Because of California’s Three Strikes law, a man from Redondo Beach, Calif. was sentenced to 25 years to life for stealing a slice of pizza.
Due to public outcry, he was released after five years, but his case has become a symbol for the problems of this law, which gives individuals a life sentence on their third felony. Right now, non-violent drug felonies are a common “third strike.”
Californians are voting Tuesday on Prop 36, which would revise the law to impose life sentence only when the new felony conviction is “serious or violent.”
Award-winning documentary filmmaker Eugene Jarecki came to California to advocate for Prop 36 and was on HuffPost Live (video above) on Monday. He said the US criminal and prison system is a money-making business that preys on the poor and often on African Americans.
“Fourteen percent of America is black. Fourteen percent of crack users are black … The majority of crack users in the United States of America are white. So why aren’t they the people we see in the federal court houses?” Jarecki asked.
“That has to do with where we police. I have lots of friends who take drugs. They never see a policeman. They can barely find a cop when they need one,” he continued.

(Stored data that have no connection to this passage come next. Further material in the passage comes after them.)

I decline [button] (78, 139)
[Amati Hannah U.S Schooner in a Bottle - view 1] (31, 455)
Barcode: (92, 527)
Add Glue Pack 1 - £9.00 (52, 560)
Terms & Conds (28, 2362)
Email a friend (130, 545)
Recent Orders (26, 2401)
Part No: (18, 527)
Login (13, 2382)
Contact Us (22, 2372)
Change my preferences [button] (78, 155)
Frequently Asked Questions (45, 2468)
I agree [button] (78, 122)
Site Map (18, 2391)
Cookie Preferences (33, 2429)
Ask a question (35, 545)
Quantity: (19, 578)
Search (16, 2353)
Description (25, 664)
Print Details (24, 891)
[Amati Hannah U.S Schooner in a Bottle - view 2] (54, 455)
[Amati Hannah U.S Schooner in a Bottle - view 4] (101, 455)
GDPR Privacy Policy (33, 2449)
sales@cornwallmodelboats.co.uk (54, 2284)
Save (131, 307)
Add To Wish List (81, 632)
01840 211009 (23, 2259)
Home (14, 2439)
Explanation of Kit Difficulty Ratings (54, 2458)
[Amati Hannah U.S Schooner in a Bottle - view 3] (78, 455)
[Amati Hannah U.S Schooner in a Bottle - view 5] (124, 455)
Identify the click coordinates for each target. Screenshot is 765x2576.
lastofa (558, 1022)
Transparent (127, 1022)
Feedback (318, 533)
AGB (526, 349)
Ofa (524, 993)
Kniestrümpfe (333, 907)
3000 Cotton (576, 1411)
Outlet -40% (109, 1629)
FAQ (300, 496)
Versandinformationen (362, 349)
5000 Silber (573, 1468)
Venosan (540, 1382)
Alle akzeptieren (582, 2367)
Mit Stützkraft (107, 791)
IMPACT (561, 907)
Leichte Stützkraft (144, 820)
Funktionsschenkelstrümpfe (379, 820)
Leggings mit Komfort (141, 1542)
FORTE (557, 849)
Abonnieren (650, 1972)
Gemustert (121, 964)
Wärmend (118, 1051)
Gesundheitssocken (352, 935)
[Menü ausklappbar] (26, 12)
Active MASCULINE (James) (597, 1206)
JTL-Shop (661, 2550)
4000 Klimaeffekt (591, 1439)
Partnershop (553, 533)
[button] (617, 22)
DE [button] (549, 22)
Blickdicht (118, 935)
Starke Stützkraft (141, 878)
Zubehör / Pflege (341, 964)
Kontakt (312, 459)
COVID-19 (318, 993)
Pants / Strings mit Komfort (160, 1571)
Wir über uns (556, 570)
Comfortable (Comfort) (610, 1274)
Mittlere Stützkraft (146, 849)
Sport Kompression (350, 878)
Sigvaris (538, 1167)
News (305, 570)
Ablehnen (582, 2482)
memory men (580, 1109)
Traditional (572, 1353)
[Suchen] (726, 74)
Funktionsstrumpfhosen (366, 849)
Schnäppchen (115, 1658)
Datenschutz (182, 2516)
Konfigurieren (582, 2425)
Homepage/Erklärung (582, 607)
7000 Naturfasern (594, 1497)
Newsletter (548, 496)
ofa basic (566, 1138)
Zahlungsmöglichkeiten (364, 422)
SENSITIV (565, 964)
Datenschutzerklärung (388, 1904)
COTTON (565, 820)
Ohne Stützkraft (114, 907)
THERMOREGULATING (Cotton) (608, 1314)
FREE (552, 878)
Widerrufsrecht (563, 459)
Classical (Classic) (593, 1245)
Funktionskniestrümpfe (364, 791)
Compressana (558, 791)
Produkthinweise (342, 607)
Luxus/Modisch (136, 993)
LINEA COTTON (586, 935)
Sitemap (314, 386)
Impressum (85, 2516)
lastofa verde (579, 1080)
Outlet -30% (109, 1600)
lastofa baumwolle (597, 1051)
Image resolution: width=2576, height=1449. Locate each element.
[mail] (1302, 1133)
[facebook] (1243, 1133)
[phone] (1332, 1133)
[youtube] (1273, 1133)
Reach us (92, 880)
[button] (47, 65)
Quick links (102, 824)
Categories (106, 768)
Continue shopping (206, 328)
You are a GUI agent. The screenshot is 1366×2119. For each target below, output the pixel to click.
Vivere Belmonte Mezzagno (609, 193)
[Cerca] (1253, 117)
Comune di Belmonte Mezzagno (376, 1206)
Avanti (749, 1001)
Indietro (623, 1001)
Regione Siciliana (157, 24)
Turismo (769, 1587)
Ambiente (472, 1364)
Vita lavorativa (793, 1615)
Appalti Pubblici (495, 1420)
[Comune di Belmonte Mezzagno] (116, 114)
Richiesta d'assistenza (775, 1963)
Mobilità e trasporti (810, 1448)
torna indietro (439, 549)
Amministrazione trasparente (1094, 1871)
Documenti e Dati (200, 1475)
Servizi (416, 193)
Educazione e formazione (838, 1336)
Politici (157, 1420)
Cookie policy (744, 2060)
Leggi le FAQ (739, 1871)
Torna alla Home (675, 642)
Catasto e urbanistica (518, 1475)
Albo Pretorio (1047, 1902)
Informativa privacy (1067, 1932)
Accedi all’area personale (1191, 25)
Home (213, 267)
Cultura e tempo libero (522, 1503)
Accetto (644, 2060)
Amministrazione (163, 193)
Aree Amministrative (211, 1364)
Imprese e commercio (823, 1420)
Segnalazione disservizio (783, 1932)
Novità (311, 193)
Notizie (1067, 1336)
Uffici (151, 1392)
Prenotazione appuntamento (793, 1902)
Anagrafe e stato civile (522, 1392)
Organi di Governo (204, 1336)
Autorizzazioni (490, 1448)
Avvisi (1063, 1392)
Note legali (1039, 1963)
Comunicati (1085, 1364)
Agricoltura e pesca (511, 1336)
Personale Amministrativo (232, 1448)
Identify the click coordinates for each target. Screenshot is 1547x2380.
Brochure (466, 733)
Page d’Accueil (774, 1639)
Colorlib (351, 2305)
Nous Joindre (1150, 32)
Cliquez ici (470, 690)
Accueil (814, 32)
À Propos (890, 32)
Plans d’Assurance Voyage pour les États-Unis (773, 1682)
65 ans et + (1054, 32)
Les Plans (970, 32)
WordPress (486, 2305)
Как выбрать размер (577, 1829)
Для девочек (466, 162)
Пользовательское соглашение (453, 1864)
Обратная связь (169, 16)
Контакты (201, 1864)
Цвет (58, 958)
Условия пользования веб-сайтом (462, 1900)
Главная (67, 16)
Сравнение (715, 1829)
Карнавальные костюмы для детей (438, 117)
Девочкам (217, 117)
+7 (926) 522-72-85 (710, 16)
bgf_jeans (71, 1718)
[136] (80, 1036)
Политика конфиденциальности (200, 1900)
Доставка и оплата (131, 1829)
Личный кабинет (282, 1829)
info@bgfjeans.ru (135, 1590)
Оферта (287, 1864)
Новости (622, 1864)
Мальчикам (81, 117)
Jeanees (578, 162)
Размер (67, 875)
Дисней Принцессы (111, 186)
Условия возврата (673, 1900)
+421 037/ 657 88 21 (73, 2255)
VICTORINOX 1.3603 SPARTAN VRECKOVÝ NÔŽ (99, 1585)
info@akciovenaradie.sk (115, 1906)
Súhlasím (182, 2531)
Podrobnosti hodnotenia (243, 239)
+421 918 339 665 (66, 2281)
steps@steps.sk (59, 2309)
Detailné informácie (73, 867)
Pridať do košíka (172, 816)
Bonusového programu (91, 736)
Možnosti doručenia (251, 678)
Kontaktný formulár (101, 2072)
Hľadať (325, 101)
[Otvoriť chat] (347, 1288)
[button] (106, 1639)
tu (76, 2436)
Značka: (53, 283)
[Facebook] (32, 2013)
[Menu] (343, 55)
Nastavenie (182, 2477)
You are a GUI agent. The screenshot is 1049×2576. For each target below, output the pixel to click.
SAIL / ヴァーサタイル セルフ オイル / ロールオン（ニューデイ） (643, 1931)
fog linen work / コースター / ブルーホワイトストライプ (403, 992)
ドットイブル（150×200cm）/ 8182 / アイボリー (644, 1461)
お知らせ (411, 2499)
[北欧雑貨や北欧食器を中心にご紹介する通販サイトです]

Cheryl Contee, co-founder of blog Jack & Jill Politics, reiterated the racial justice issue. “The federal government found that in 2006, 2.5 million whites sold drugs as opposed to 700,000 blacks. Yet blacks are 11 to 12 times more likely to be incarcerated for drug abuse,” she said.
In a late Oct. poll, 67 percent of polled Californians said they were in favor of Prop 36. And perhaps the strongest reason for this is the fiscal argument that, with less inmates incarcerated, California would save over $100 million.
Jarecki’s hope is that if California passes Prop 36, the rest of the nation will also shorten sentences for non-violent crimes, particularly drug crimes.
“What we want to do is start a movement that makes ‘tough on crime’ and the ‘war on drugs’ ideas of the past,” Jarecki said.
Jarecki’s latest documentary, “The House I Live In,” came out last month and takes a critical look at the U.S. war on drugs.